Griffiths QM 6.22: Deriving $E_{fs}^1$ from H$_r$ and H$_{so}$

[snatchingthepi]

Homework Statement

Starting from

$$E^1_{fs} = \left<n l m_l m_s| (H_r + H_{so})| n l m_l m_s \right>$$

and using

$$E_r^1 = -\frac{(E_n)^2}{2mc^2}\left[\frac{4n}{l+1/2} - 3\right]$$

and

$$H_{so} = \frac{e^2}{8\pi\epsilon_0}\frac{S\cdot L}{m^2c^2r^3}$$

and

$$\left<\frac{1}{r^3}\right> = \frac{1}{l(l+1/2)(l+1)n^3a^3}$$

where 'a' is the Bohr radius,

and

$$\left<S \cdot L\right> = \left<S_x\right>\left<L_x\right> + \left<S_y\right>\left<L_y\right> + \left<S_z\right>\left<L_z\right>$$[/B]

derive

$$E_{fs}^1 = \frac{13.6}{n^3}\alpha^2\left[\frac{3}{4n} - \left(\frac{l(l+1) - m_lm_s}{l(l+1/2)(l+1}\right)\right]$$

Homework Equations

As above.[/B]

The Attempt at a Solution

The first bit of this is extremely straight-forward. I substitute the appropriate values and use the S.L stuff above to get

$$E^1_{fs} = \left<n l m_l m_s| (H_r + H_{so})| n l m_l m_s \right> = \frac{-(E_n)^2}{2mc^2}\left[\frac{4n}{l+l/2} - 3\right] + \frac{e^2}{8\pi\epsilon_0}\frac{\hbar^2m_lm_s}{m^2c^2}\frac{1}{l(l+1/2)(l+1)n^3a^3}$$

but from here on I seem to run into a stumbling block. I just don't how to get out any value of 13.6 [eV]. I know I can reexpress

$$E_n = \frac{-\alpha^2mc^2}{2n^2} = \frac{-m}{2n^2}\left(\frac{e^2}{4\pi\epsilon_0\hbar}\right)^2$$

but I am not seeing how to move forward.
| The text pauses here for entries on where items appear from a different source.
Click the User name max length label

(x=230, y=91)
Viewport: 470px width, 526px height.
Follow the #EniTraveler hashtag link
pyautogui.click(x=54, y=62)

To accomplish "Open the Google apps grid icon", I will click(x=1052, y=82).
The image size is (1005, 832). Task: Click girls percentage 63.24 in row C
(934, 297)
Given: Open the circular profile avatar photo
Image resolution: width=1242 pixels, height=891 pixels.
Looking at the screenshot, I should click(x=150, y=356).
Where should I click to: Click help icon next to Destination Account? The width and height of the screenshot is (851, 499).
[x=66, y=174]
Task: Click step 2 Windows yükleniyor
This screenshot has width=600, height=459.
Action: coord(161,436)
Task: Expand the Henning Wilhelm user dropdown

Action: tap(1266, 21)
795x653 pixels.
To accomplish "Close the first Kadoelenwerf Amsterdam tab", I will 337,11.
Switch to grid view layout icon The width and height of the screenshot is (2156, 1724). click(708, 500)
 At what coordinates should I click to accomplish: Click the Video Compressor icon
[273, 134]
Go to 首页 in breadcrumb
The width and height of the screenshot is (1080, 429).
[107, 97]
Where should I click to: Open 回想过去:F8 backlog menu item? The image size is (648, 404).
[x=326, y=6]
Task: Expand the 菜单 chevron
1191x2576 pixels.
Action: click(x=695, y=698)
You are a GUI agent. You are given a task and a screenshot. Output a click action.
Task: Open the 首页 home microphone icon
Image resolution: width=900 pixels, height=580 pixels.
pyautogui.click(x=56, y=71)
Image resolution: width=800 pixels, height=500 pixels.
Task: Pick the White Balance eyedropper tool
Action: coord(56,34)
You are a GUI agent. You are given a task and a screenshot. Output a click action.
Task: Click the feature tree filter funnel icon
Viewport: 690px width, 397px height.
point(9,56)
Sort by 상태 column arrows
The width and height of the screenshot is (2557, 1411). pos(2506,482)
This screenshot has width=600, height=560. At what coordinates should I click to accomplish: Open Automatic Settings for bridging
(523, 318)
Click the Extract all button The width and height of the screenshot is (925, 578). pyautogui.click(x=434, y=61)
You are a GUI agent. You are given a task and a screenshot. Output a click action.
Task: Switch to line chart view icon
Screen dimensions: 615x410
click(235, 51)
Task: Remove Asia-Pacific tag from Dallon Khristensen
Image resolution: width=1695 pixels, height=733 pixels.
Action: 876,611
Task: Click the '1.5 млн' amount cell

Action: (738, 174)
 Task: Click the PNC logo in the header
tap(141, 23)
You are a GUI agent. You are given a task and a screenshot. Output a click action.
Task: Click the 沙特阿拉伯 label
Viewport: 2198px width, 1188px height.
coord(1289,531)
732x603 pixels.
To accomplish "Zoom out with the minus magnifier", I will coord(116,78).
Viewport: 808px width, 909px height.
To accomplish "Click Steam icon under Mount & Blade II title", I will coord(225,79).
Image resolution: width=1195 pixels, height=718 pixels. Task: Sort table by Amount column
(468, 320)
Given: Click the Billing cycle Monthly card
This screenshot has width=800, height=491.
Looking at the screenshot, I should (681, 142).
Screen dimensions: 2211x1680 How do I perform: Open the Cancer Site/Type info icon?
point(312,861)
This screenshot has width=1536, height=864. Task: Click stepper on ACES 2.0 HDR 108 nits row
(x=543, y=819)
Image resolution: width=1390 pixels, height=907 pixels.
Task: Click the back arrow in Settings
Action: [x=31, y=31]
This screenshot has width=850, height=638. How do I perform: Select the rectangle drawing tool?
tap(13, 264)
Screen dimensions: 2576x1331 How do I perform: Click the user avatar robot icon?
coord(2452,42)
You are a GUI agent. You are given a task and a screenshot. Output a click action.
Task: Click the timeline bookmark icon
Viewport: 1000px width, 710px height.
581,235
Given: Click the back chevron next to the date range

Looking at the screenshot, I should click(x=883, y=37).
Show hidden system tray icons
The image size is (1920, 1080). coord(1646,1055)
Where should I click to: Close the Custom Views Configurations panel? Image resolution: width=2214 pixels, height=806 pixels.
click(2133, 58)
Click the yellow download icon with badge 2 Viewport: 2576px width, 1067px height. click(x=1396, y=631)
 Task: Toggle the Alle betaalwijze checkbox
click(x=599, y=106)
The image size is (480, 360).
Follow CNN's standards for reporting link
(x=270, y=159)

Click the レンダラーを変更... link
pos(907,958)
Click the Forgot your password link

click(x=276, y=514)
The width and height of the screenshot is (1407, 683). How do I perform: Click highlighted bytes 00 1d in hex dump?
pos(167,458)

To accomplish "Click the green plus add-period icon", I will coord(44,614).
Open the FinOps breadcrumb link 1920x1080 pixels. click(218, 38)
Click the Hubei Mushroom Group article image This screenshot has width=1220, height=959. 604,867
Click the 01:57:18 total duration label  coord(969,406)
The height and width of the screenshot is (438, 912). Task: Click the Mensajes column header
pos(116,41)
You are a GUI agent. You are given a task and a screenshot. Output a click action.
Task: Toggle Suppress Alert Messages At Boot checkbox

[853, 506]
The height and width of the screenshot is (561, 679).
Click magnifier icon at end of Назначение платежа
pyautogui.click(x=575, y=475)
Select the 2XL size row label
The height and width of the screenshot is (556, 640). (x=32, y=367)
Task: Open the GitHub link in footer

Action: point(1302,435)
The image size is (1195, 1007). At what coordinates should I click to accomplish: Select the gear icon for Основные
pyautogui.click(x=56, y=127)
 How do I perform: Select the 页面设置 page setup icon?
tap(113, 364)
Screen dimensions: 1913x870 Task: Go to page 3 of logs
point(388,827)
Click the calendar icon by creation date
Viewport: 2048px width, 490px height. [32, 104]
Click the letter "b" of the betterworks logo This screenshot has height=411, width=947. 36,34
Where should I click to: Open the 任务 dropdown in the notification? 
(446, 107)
Trying to use this on the the E_n term in the RH of the above I get

$$\frac{\alpha^4mc^2}{8n^4}$$

which seems to get me nowhere.

Could someone give me a kick in the right direction? I'm not seeing where to go with all this mathturbation.[/B]

 

[barefeet]

13.6 eV is just the result of all the constants in the $E_n$ term. Off the top of my head, I think you can write :
$$E_n = \frac{-13.6}{n^2}$$
But do check this

 

[snatchingthepi]

You are right. Looking that up helped a lot. The formula was on the front jacket of the book and I saw a few other definitions (equations) that helped me solve the problem. Thanks a lot.